Eran cerca de las diez, cuando el ingeniero y su compañero llegaron a la cresta de la aglomeración de rocas basálticas y porfíricas que formaban la costa noroeste de la isla. Comenzaron a bajar, siguiendo, poco más o menos, el camino detestable que durante aquella noche de tempestad les había conducido a la cripta de Dakkar. En pleno día la bajada fue menos peligrosa, y por otra parte la nueva capa de cenizas cubría las rocas y permitía asegurar más sólidamente el pie sobre sus superficies resbaladizas. En breve llegaron al parapeto formado en la orilla a una altura de cuarenta pies. Ciro Smith recordaba que este parapeto iba bajando en pendiente suave hasta el nivel del mar. Aunque la marea estaba baja en aquel momento, no se descubría la playa, y las olas, cubiertas de polvo volcánico, venían directamente a batir los basaltos del litoral. Ciro Smith y Ayrton encontraron fácilmente la abertura de la cripta de Dakkar y se detuvieron bajo la última roca que formaba la base del parapeto.

—¿Está la canoa? —preguntó el ingeniero.

—Aquí está, señor Smith —repuso Ayrton, atrayendo hacia sí la ligera embarcación que estaba abrigada bajo la bóveda del arco.

—Embarquémonos, Ayrton.

Los dos colonos se embarcaron en la canoa.
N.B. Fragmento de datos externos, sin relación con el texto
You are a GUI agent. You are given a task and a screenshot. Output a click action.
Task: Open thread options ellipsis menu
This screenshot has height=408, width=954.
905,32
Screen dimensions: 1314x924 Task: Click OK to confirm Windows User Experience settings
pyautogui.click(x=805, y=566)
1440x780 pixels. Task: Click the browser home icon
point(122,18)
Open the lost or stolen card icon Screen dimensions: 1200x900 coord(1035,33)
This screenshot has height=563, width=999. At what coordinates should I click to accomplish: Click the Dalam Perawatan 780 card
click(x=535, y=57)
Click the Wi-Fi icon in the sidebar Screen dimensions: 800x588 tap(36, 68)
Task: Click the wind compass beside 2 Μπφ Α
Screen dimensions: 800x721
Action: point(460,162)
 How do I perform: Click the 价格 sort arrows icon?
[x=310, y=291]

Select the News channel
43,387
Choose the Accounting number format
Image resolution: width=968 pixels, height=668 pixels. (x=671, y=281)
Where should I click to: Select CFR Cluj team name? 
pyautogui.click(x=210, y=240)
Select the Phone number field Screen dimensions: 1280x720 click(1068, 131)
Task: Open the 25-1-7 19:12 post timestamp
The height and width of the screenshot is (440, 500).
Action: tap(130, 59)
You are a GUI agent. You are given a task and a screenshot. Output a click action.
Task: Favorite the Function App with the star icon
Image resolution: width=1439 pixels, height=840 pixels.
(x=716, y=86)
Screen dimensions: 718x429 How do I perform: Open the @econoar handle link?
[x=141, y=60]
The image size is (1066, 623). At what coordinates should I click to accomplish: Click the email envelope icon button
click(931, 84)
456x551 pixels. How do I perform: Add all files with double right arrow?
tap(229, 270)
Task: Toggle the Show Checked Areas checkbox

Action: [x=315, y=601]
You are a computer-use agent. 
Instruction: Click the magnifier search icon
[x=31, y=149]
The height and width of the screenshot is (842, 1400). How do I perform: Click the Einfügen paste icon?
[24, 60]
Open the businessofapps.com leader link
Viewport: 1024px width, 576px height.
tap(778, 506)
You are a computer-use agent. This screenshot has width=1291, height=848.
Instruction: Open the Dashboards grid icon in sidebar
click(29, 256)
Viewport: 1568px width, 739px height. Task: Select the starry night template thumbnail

Una ligera ondulación de las olas la introdujo más profundamente en la cintra muy baja de la cripta y Ayrton echó yescas y encendió el farol. Después tomó los dos remos y puso el farol en la roda de manera que proyectase sus rayos hacia adelante. Ciro Smith tomó la barra del timón y se internó en las tinieblas de la cripta.

El
Nautilus
no estaba allí para alumbrar con sus fuegos la sombría caverna. Quizá la irradiación eléctrica, alimentada por su foco poderoso, se propagaba todavía por el fondo de las aguas, pero ningún resplandor salía del abismo donde reposaba el capitán Nemo. La luz del farol, aunque insuficiente, permitió, sin embargo, al ingeniero adelantarse siguiendo la pared derecha de la cripta. Un silencio sepulcral reinaba bajo aquella bóveda, al menos en su parte interior, porque Ciro Smith oyó distintamente los mugidos que se desprendían de las entrañas del monte.

—Ahí está el volcán —dijo.

En breve notaron con el ruido las combinaciones químicas por un olor fuerte de vapores sulfurosos, que atacaron principalmente la garganta del ingeniero y de su compañero.

—Esto es lo que temía el capitán Nemo —murmuró Ciro Smith, cuyo rostro se puso ligeramente pálido—. Sin embargo, hay que llegar hasta el fin.

—Vamos —exclamó Ayrton, que se inclinó sobre sus remos y empujó la canoa hacia la pared del fondo de la cripta.